**About this task**
The listing that follows is to be output in full and without change.

**Information provided**
"""
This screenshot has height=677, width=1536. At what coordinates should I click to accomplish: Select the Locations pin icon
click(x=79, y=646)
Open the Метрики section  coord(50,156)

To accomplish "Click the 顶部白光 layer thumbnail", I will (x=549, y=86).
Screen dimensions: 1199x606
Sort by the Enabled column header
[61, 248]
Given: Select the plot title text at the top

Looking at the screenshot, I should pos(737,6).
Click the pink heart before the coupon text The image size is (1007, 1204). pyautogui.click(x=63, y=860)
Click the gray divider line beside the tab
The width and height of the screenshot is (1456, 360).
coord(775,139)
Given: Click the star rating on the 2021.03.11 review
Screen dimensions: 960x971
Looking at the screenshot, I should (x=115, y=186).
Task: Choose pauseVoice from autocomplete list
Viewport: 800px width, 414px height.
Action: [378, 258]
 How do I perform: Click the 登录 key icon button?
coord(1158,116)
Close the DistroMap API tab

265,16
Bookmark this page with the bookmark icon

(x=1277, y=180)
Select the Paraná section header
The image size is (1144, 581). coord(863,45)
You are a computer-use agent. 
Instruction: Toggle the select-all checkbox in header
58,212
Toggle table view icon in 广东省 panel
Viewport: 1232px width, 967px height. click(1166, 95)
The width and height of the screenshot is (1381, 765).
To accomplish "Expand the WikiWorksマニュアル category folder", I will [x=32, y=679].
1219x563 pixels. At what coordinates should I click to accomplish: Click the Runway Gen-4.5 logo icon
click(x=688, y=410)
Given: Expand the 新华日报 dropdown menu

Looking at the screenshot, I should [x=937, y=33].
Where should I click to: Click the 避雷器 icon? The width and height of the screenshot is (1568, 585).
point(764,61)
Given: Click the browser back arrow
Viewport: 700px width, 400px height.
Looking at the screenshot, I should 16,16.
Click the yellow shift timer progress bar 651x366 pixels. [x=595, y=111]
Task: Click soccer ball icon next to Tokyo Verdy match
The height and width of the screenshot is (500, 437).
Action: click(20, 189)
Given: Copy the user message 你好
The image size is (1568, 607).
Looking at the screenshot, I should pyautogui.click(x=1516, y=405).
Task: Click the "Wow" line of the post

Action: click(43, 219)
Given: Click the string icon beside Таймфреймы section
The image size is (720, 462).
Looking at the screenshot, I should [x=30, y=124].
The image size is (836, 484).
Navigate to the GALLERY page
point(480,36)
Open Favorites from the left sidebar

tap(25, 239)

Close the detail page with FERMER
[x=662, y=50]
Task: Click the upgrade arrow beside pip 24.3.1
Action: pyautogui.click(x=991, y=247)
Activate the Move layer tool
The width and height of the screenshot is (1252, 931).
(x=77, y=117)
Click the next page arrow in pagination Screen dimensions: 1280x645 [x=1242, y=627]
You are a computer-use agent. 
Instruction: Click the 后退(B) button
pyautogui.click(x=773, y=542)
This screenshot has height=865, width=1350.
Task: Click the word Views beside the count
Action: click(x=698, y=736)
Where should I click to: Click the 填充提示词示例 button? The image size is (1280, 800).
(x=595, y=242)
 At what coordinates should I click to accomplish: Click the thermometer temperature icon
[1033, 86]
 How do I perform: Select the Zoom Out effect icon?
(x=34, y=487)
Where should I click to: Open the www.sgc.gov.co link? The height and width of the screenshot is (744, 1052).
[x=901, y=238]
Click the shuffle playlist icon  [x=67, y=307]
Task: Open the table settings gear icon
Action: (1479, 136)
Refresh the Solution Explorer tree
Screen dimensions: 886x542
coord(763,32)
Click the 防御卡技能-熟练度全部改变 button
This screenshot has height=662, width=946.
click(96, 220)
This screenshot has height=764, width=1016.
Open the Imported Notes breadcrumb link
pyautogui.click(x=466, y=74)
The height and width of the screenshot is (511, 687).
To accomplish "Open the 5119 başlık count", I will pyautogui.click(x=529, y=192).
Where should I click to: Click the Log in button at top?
"""
**Written solution**
This screenshot has height=677, width=1536. At what coordinates should I click to accomplish: Select the Locations pin icon
click(x=79, y=646)
Open the Метрики section  coord(50,156)

To accomplish "Click the 顶部白光 layer thumbnail", I will (x=549, y=86).
Screen dimensions: 1199x606
Sort by the Enabled column header
[61, 248]
Given: Select the plot title text at the top

Looking at the screenshot, I should pos(737,6).
Click the pink heart before the coupon text The image size is (1007, 1204). pyautogui.click(x=63, y=860)
Click the gray divider line beside the tab
The width and height of the screenshot is (1456, 360).
coord(775,139)
Given: Click the star rating on the 2021.03.11 review
Screen dimensions: 960x971
Looking at the screenshot, I should (x=115, y=186).
Task: Choose pauseVoice from autocomplete list
Viewport: 800px width, 414px height.
Action: [378, 258]
 How do I perform: Click the 登录 key icon button?
coord(1158,116)
Close the DistroMap API tab

265,16
Bookmark this page with the bookmark icon

(x=1277, y=180)
Select the Paraná section header
The image size is (1144, 581). coord(863,45)
You are a computer-use agent. 
Instruction: Toggle the select-all checkbox in header
58,212
Toggle table view icon in 广东省 panel
Viewport: 1232px width, 967px height. click(1166, 95)
The width and height of the screenshot is (1381, 765).
To accomplish "Expand the WikiWorksマニュアル category folder", I will [x=32, y=679].
1219x563 pixels. At what coordinates should I click to accomplish: Click the Runway Gen-4.5 logo icon
click(x=688, y=410)
Given: Expand the 新华日报 dropdown menu

Looking at the screenshot, I should [x=937, y=33].
Where should I click to: Click the 避雷器 icon? The width and height of the screenshot is (1568, 585).
point(764,61)
Given: Click the browser back arrow
Viewport: 700px width, 400px height.
Looking at the screenshot, I should 16,16.
Click the yellow shift timer progress bar 651x366 pixels. [x=595, y=111]
Task: Click soccer ball icon next to Tokyo Verdy match
The height and width of the screenshot is (500, 437).
Action: click(20, 189)
Given: Copy the user message 你好
The image size is (1568, 607).
Looking at the screenshot, I should pyautogui.click(x=1516, y=405).
Task: Click the "Wow" line of the post

Action: click(43, 219)
Given: Click the string icon beside Таймфреймы section
The image size is (720, 462).
Looking at the screenshot, I should [x=30, y=124].
The image size is (836, 484).
Navigate to the GALLERY page
point(480,36)
Open Favorites from the left sidebar

tap(25, 239)

Close the detail page with FERMER
[x=662, y=50]
Task: Click the upgrade arrow beside pip 24.3.1
Action: pyautogui.click(x=991, y=247)
Activate the Move layer tool
The width and height of the screenshot is (1252, 931).
(x=77, y=117)
Click the next page arrow in pagination Screen dimensions: 1280x645 [x=1242, y=627]
You are a computer-use agent. 
Instruction: Click the 后退(B) button
pyautogui.click(x=773, y=542)
This screenshot has height=865, width=1350.
Task: Click the word Views beside the count
Action: click(x=698, y=736)
Where should I click to: Click the 填充提示词示例 button? The image size is (1280, 800).
(x=595, y=242)
 At what coordinates should I click to accomplish: Click the thermometer temperature icon
[1033, 86]
 How do I perform: Select the Zoom Out effect icon?
(x=34, y=487)
Where should I click to: Open the www.sgc.gov.co link? The height and width of the screenshot is (744, 1052).
[x=901, y=238]
Click the shuffle playlist icon  [x=67, y=307]
Task: Open the table settings gear icon
Action: (1479, 136)
Refresh the Solution Explorer tree
Screen dimensions: 886x542
coord(763,32)
Click the 防御卡技能-熟练度全部改变 button
This screenshot has height=662, width=946.
click(96, 220)
This screenshot has height=764, width=1016.
Open the Imported Notes breadcrumb link
pyautogui.click(x=466, y=74)
The height and width of the screenshot is (511, 687).
To accomplish "Open the 5119 başlık count", I will pyautogui.click(x=529, y=192).
Where should I click to: Click the Log in button at top?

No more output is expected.